Derandomisation: a closer look

conditional on the data $(X, Y)$, for each feature $j$, the $e_j^{(m)}$’s are i.i.d. for $m=1,\ldots,M$. by the strong law of large numbers, we then have

\[e_j^{avg} = \frac 1M\sum_{m=1}^M e_j^{(m)} \rightarrow e_j^\infty = \bbE[e_j^{(1)}\mid \bfX, \bfY]\]

almost surely as $M \rightarrow\infty$

let $S_{kn-\infty}$ denote the selected set obtained by applying e-BH to these limiting e-values $e_1^\infty, \ldots, e_p^\infty$.

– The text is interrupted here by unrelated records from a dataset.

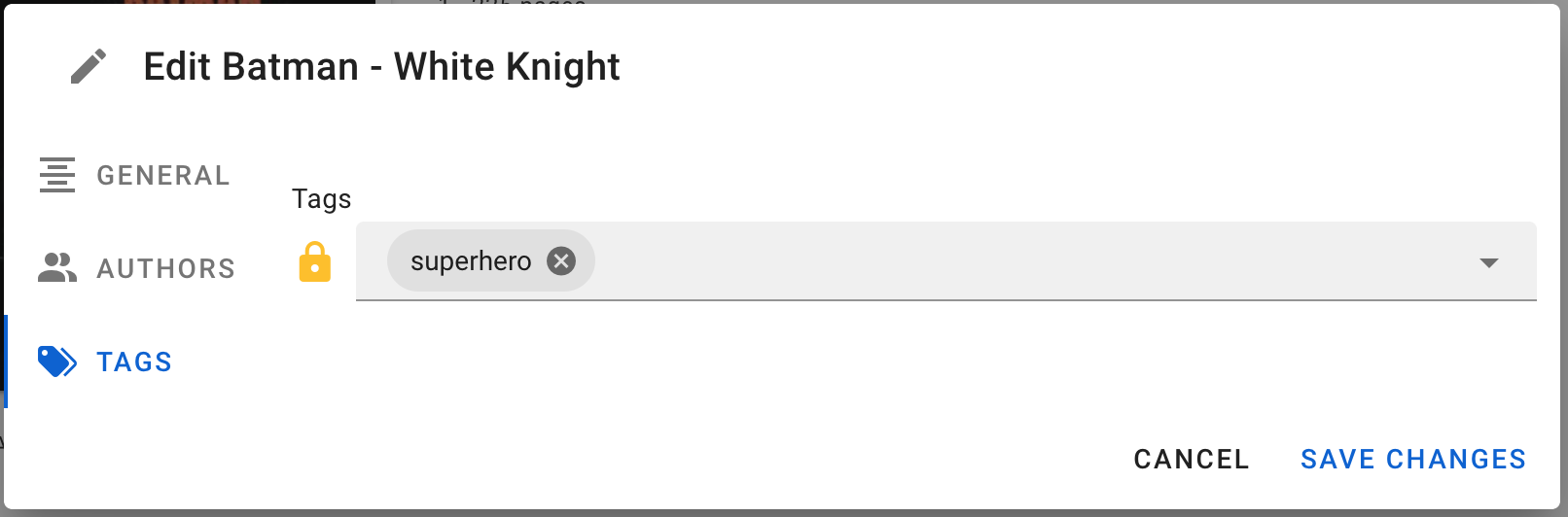Click SAVE CHANGES

click(1413, 459)
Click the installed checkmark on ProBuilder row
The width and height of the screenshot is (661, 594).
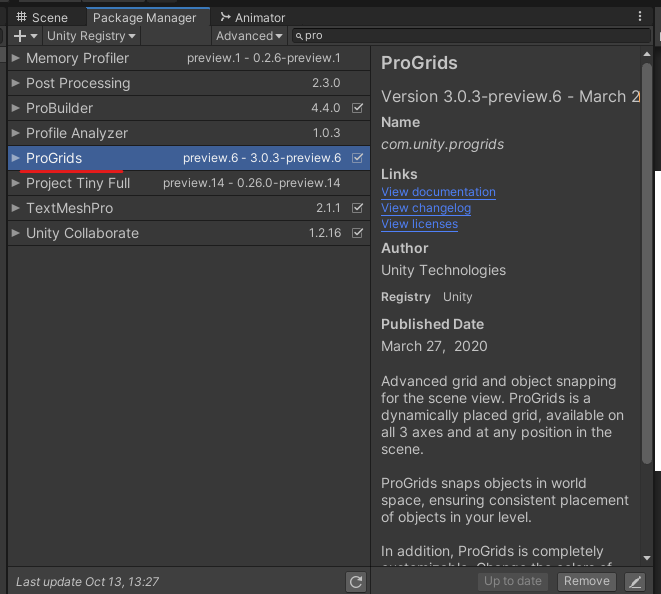[358, 108]
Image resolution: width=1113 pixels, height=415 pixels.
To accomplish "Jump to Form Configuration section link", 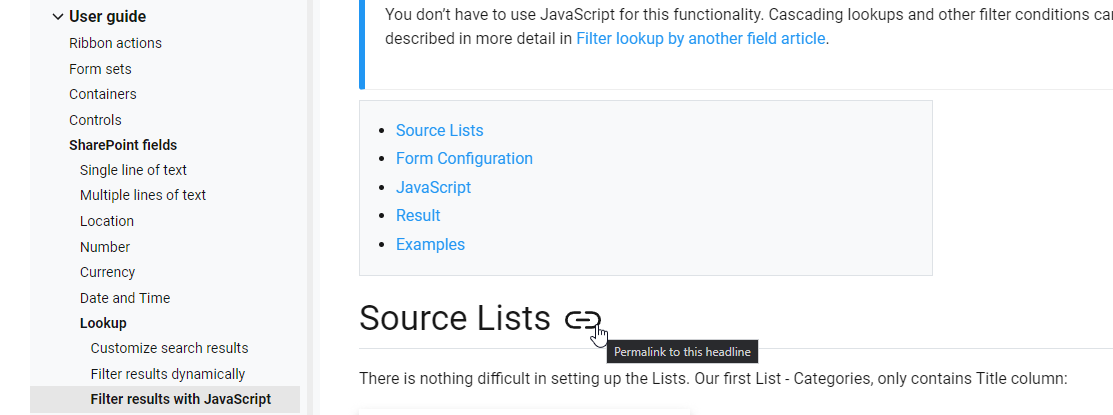I will [x=464, y=158].
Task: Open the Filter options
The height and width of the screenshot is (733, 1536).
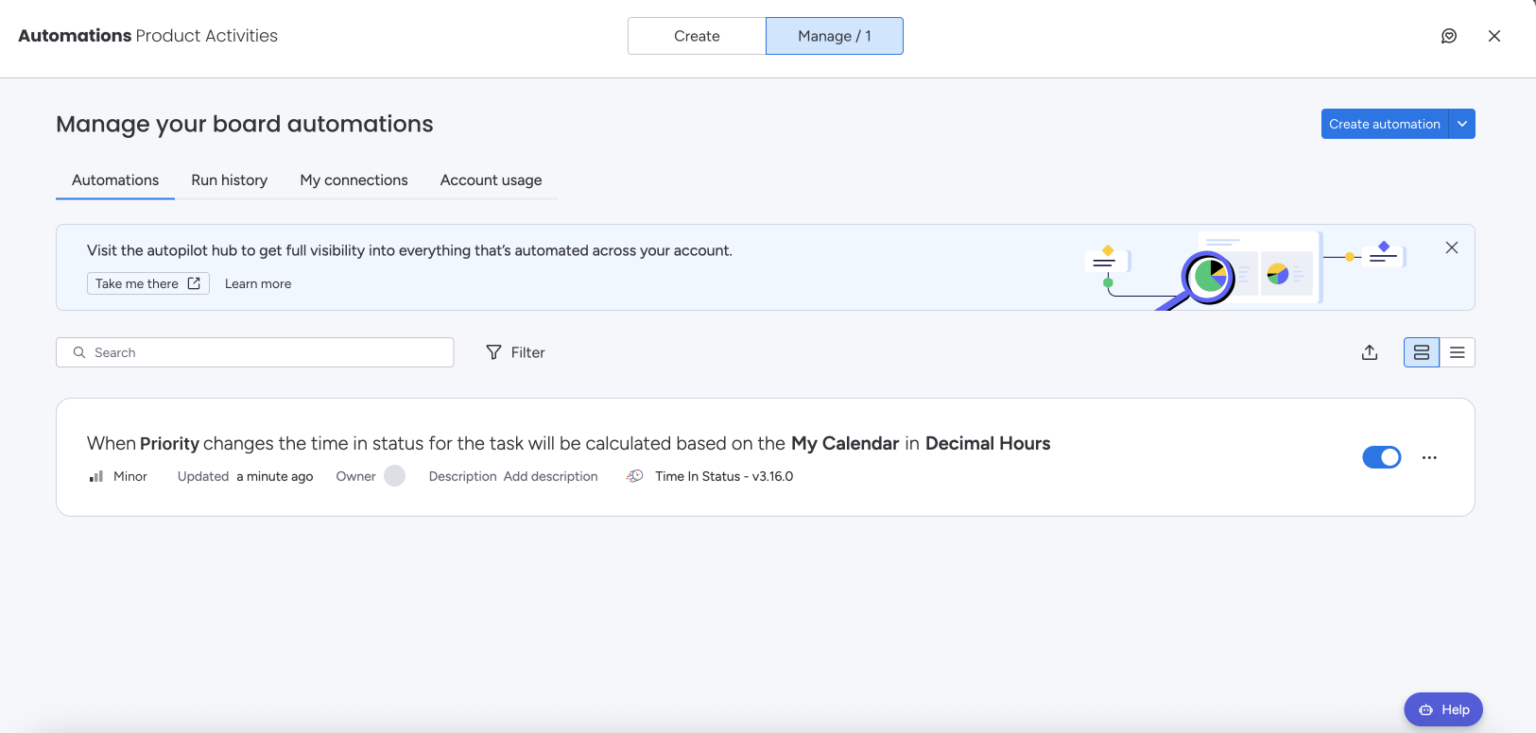Action: coord(515,352)
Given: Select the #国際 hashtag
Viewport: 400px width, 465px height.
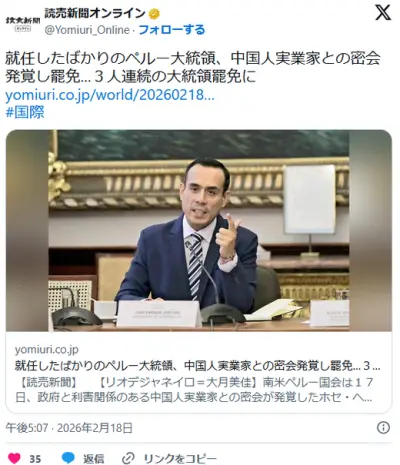Looking at the screenshot, I should point(25,112).
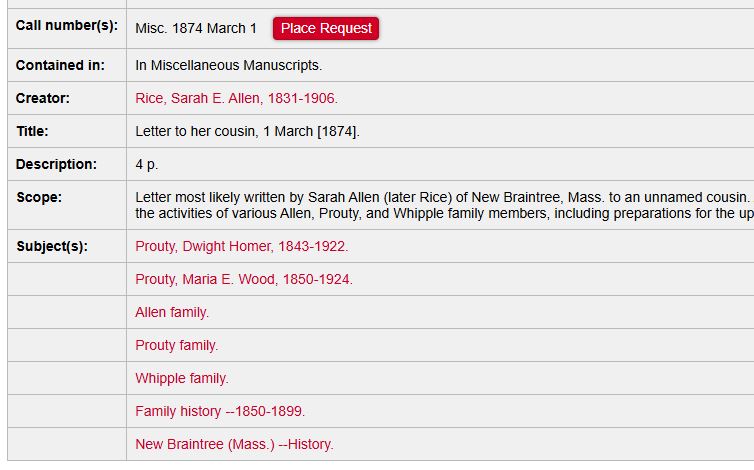Open New Braintree (Mass.) --History link

click(x=234, y=444)
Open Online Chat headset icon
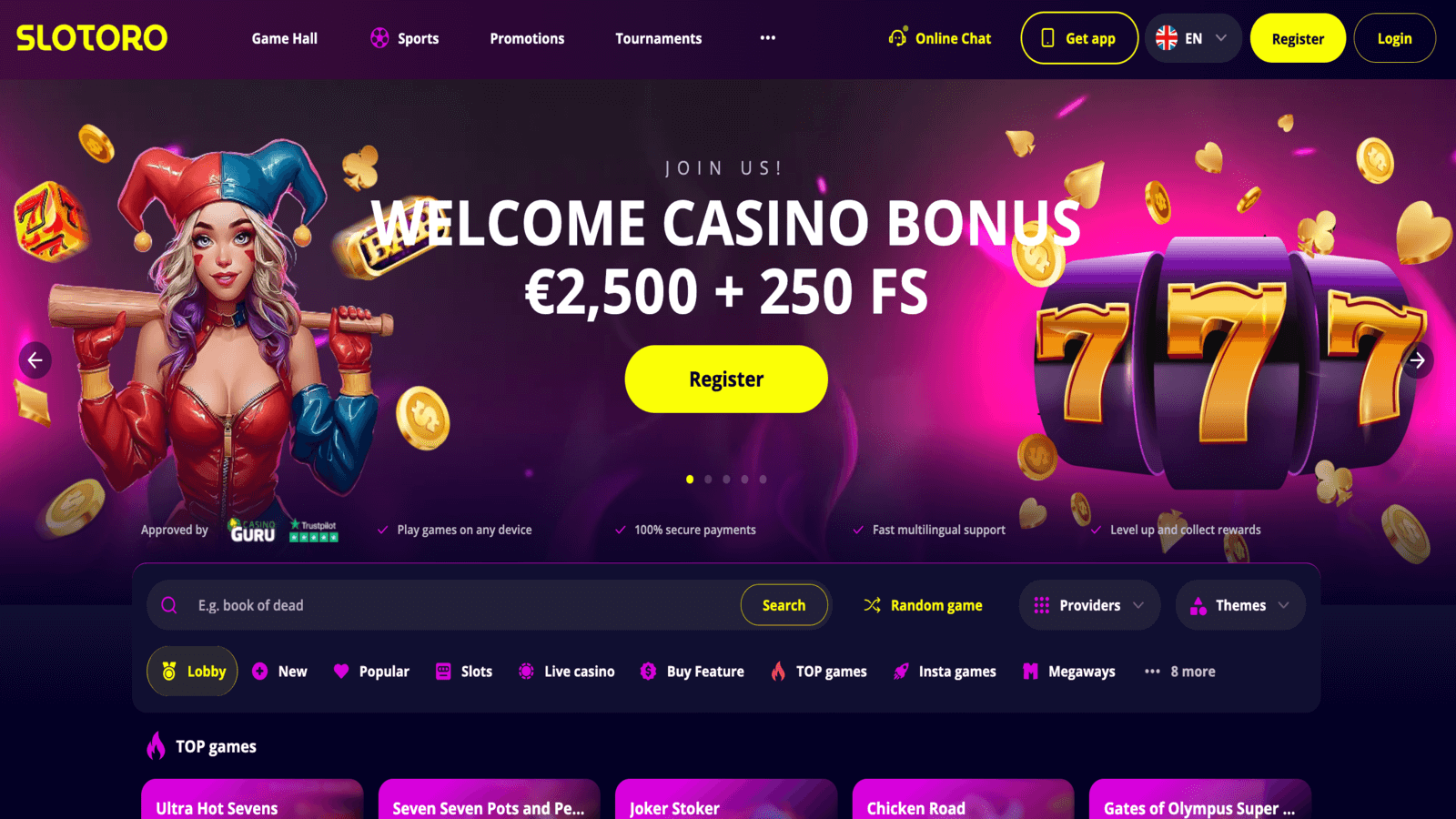Image resolution: width=1456 pixels, height=819 pixels. (897, 37)
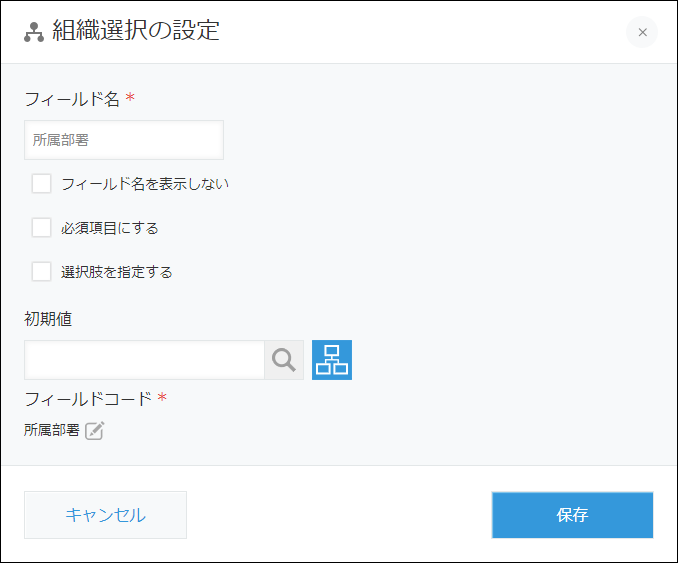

the selected set $S_{kn-derand}$ obtained by averging over $M$ runs of knockoffs, should eventually stabilise to this completely derandomised selected set $S_{kn-\infty}$.

Extensions

Fixed-X knockoffs

the fixed-X knockoffs procedure considers a setting where the design matrix $\bfX$ is fixed and the response is generated from a Gaussian linear model

\[Y=X\beta + \varepsilon\]

Robust knockoffs

the validity of the model-X knockoffs frame relies crucially on the knowledge of $P_X$, but in practice, this distribution might be estimated rather than known exactly.

this section investigates the robustness of the derandomised knockoffs procedure when the knockoff copies are sampled without exact knowledge of $P_X$

Multienvironment knockoffs

write the conditional independence hypothesis in environment $e$ as

\[H_j^{ci, e}: Y^e\ind X_j^e \mid X_{-j}^e\]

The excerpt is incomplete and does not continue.